# What Are ONNX Runtime Contrib Operators and How to Register Custom Ones?

> Explore ONNX Runtime contrib operators and learn to register custom ones. Extend ONNX functionality with user-defined kernels using the Ort::CustomOpDomain API.

- Repository: [Microsoft/onnxruntime](https://github.com/microsoft/onnxruntime)
- Tags: how-to-guide
- Published: 2026-04-24

---

**Contrib operators are ONNX Runtime-specific extensions in the Microsoft domain (`kMSDomain`) that extend beyond the ONNX specification, while custom operators are user-defined kernels that you register at runtime via the `Ort::CustomOpDomain` API.**

ONNX Runtime ships with hundreds of built-in operators, but real-world models often require functionality outside the official ONNX specification. In the `microsoft/onnxruntime` repository, **contrib operators** provide Microsoft-supported extensions maintained in the `com.microsoft` domain, while the **custom operator API** allows you to inject your own kernels at runtime without recompiling the framework.
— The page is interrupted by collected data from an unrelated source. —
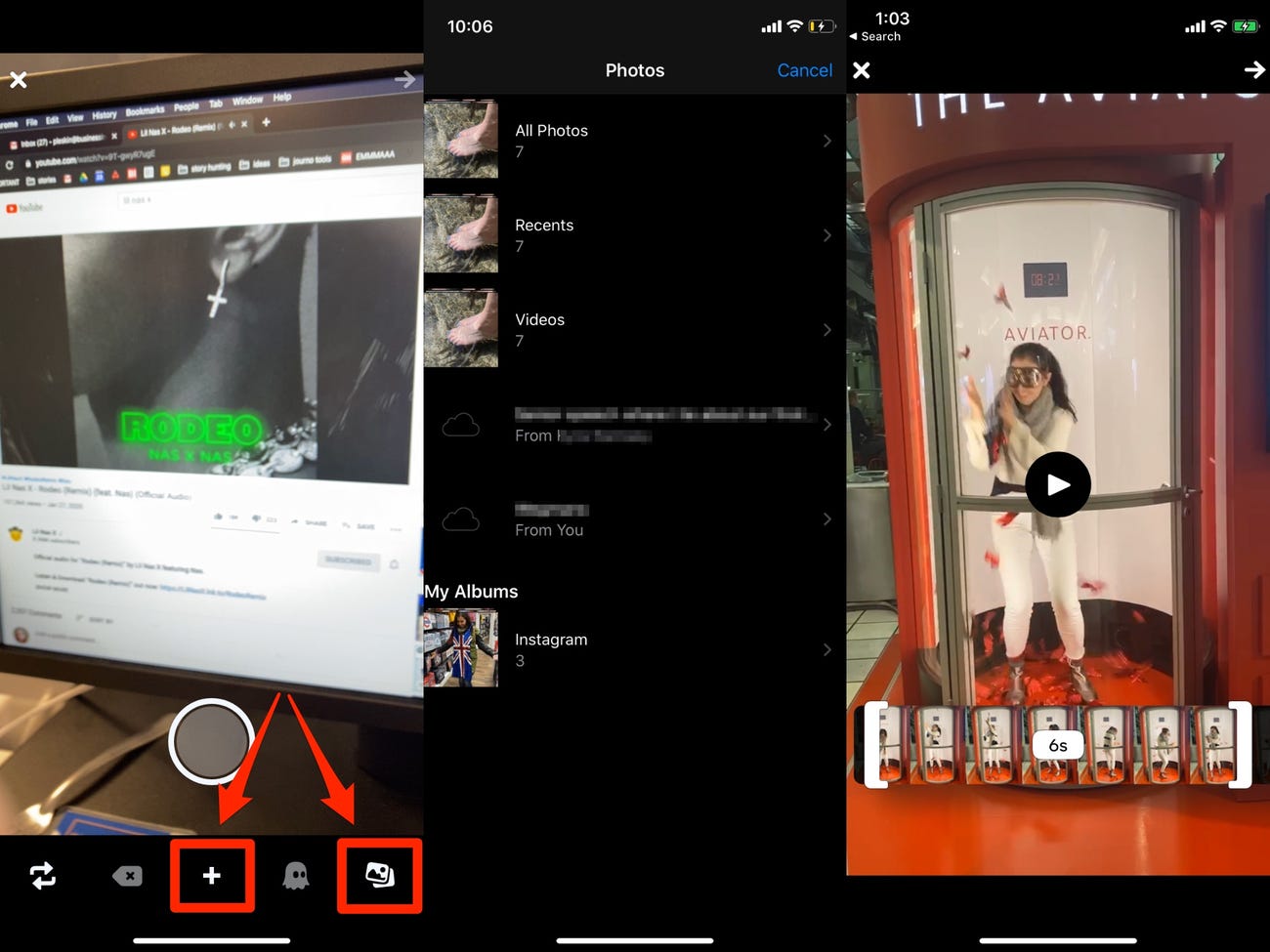Viewport: 1270px width, 952px height.
Task: Open the Recents album
Action: point(634,235)
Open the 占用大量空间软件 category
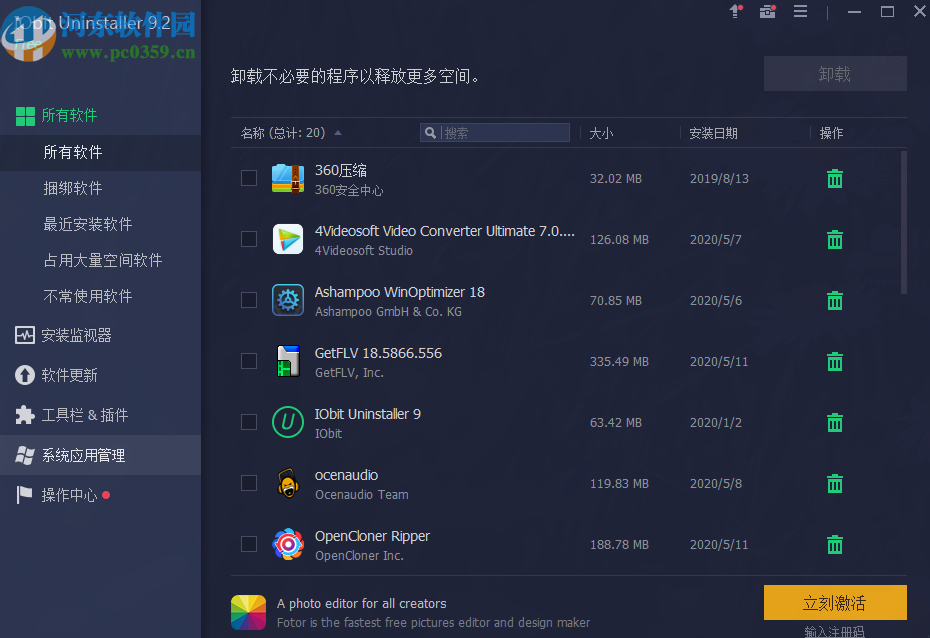The height and width of the screenshot is (638, 930). (x=105, y=259)
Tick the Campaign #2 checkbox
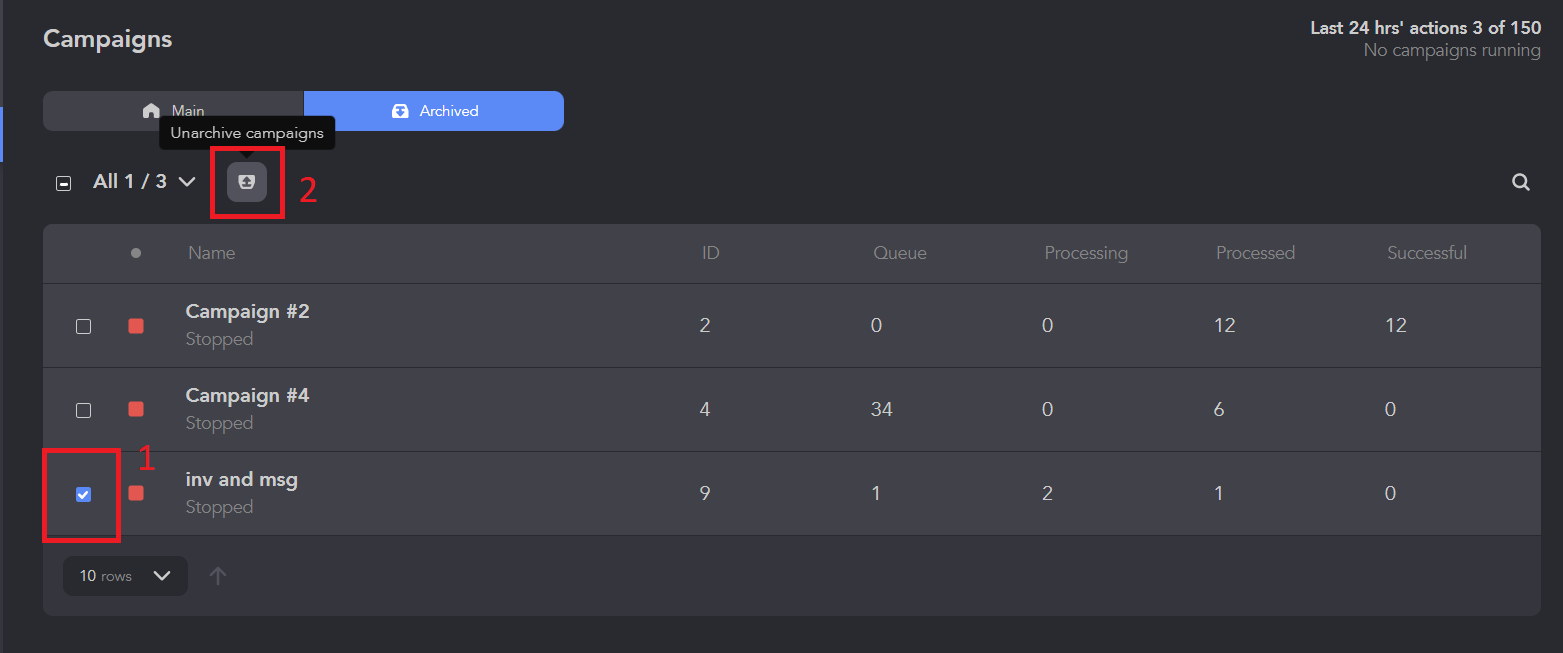1563x653 pixels. coord(84,327)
## Understanding Contrib Operators in ONNX Runtime

Contrib operators are implementation-specific extensions that reside in the **Microsoft domain** (`kMSDomain`) rather than the standard ONNX namespace. These operators are maintained by Microsoft and partners to expose bleeding-edge functionality before it becomes part of the official ONNX spec.
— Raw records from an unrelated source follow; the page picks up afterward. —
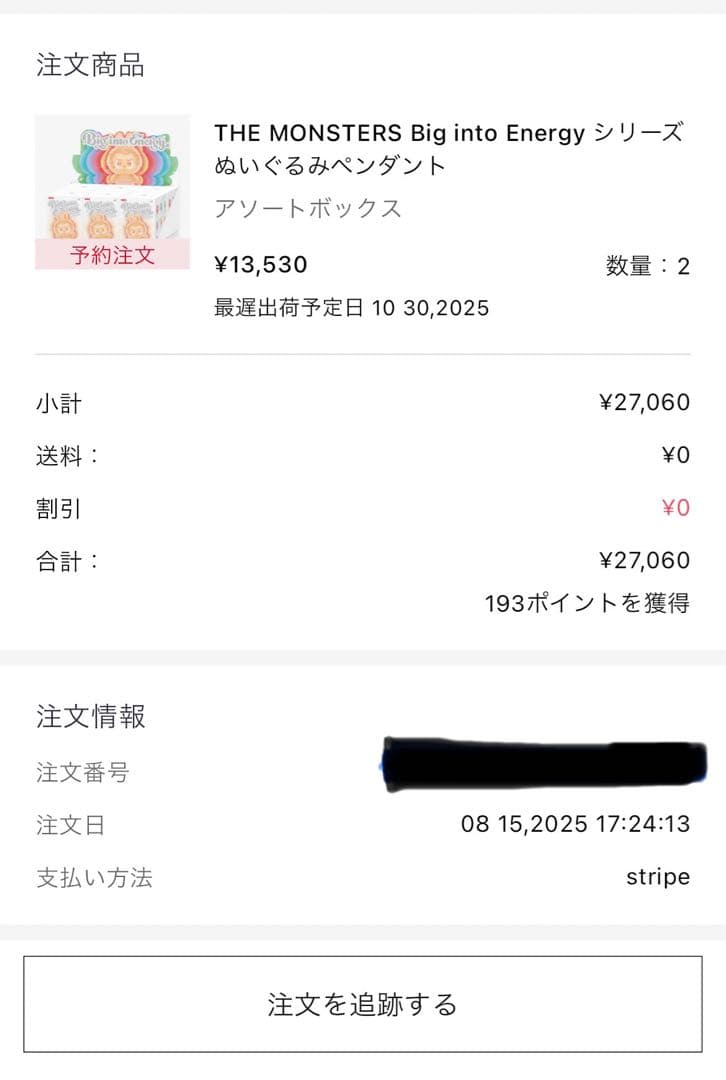Click the 193ポイントを獲得 points text

tap(587, 603)
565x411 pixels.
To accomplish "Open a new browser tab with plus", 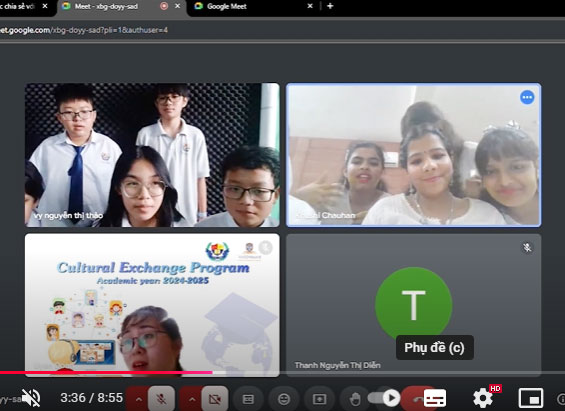I will point(330,6).
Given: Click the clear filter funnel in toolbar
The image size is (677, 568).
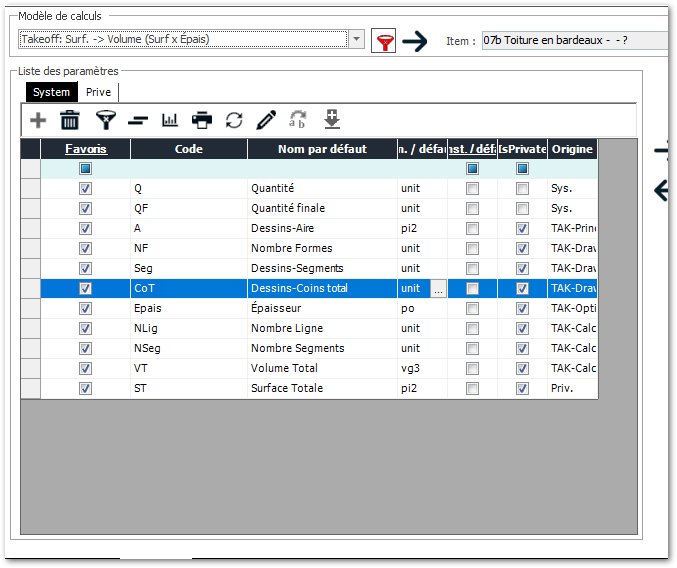Looking at the screenshot, I should 104,120.
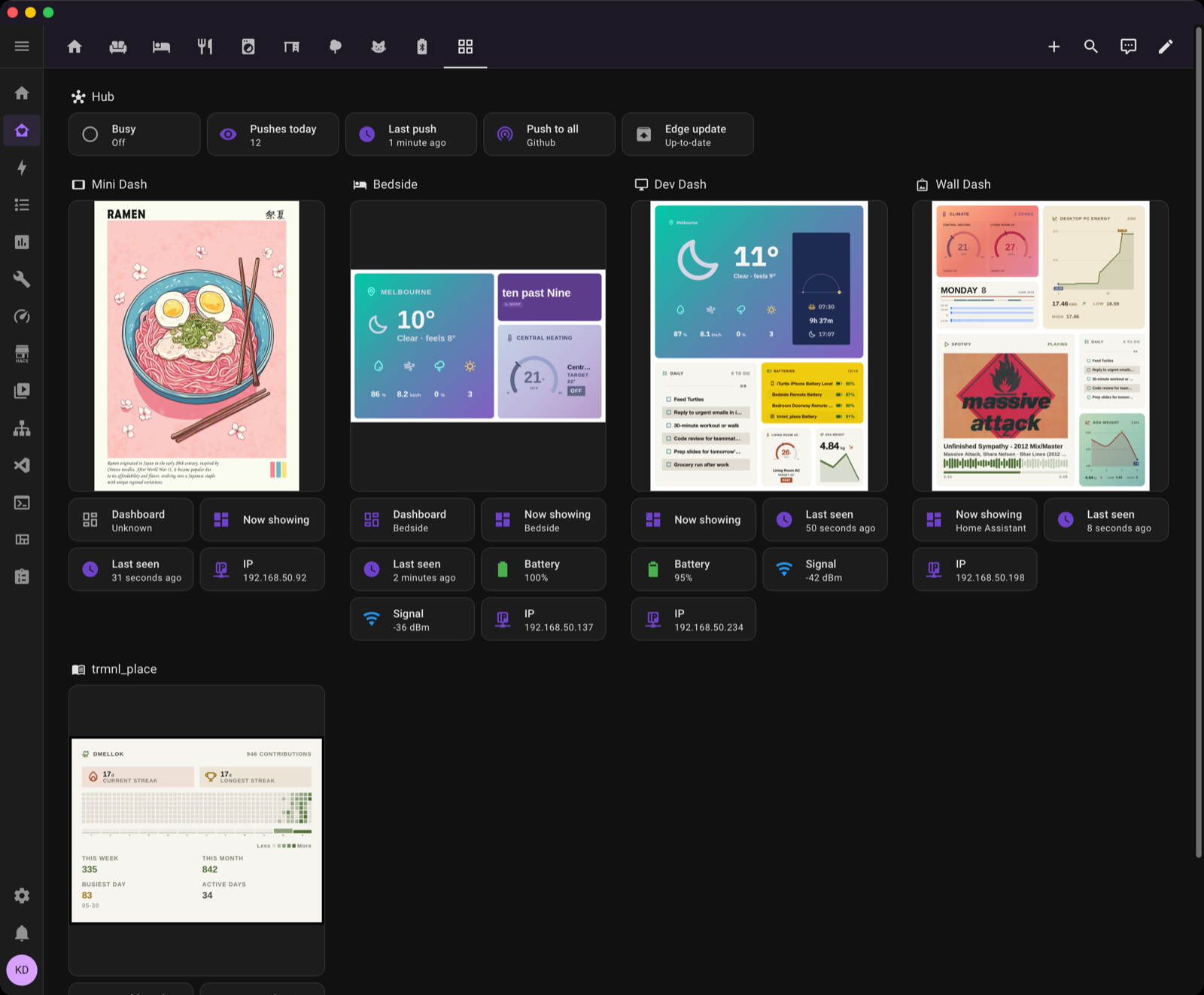The image size is (1204, 995).
Task: Open Bedside Dashboard selector tile
Action: (412, 520)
According to the source code in [`onnxruntime/core/graph/contrib_ops/contrib_defs.h`](https://github.com/microsoft/onnxruntime/blob/main/onnxruntime/core/graph/contrib_ops/contrib_defs.h), contrib operator schemas are registered globally by the `RegisterContribSchemas()` function implemented in `onnxruntime/core/graph/contrib_ops/contrib_defs.cc`. The concrete kernel implementations are grouped by execution provider in files such as `onnxruntime/contrib_ops/cpu/cpu_contrib_kernels.cc`, where each provider calls `Register*ContribKernels()` to bind schemas to implementations.
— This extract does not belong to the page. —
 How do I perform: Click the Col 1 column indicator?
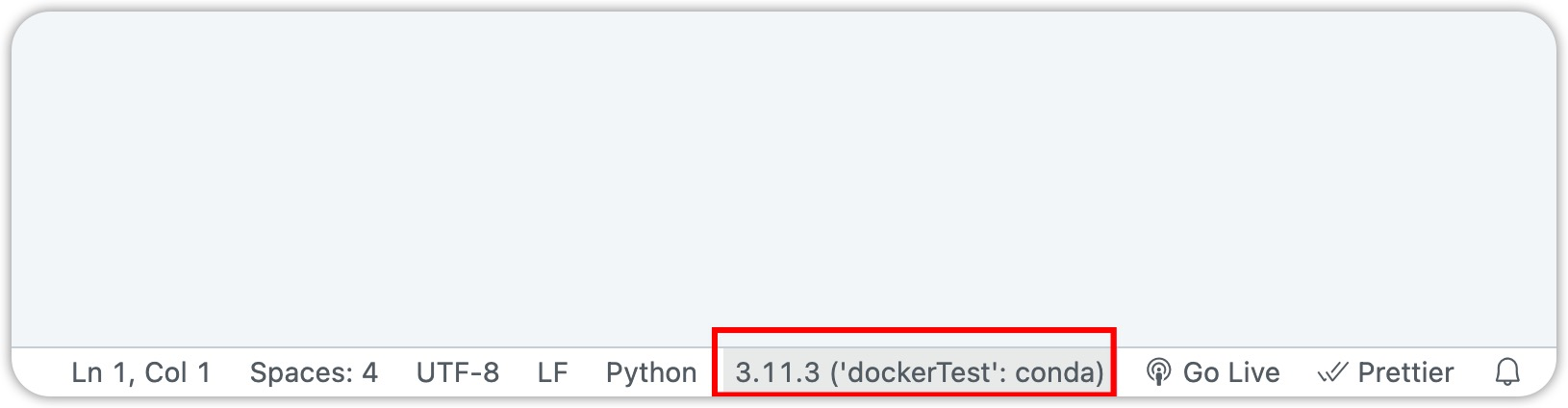pyautogui.click(x=178, y=372)
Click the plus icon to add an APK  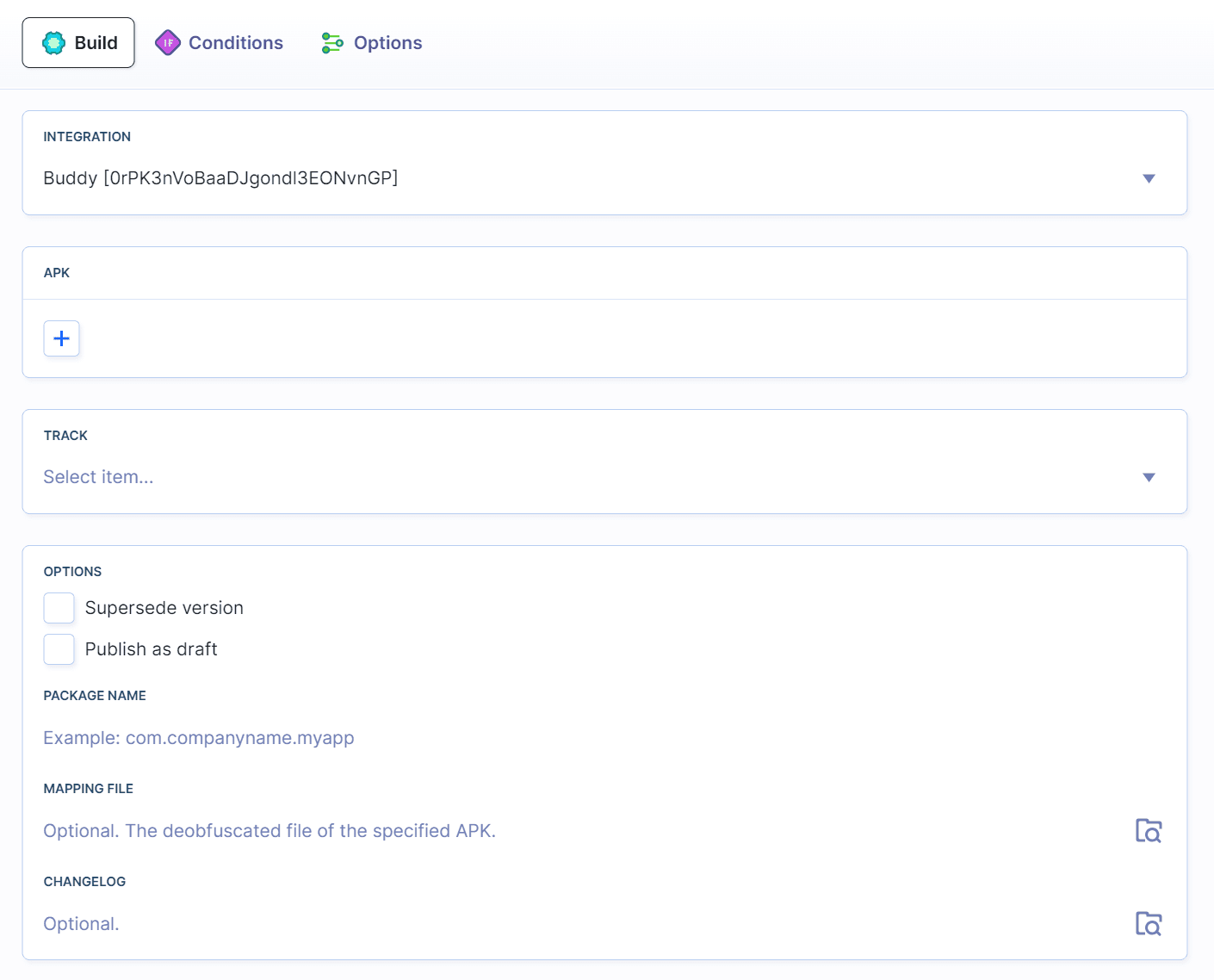pos(61,338)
To use a built-in contrib op, reference it in your model with the domain string `com.microsoft` (defined internally as `kMSDomain`). Common examples include `LayerNormalization` and `Range`, which are registered alongside their shape-inference logic in the contrib schema registry.

## How to Register Custom Operators in ONNX Runtime

When you need functionality that contrib operators do not provide, you can register **custom operators** using the C++ or C API. The registration flow follows the same pattern as internal operators but uses the public `OrtCustomOpDomain` APIs instead of the internal registry.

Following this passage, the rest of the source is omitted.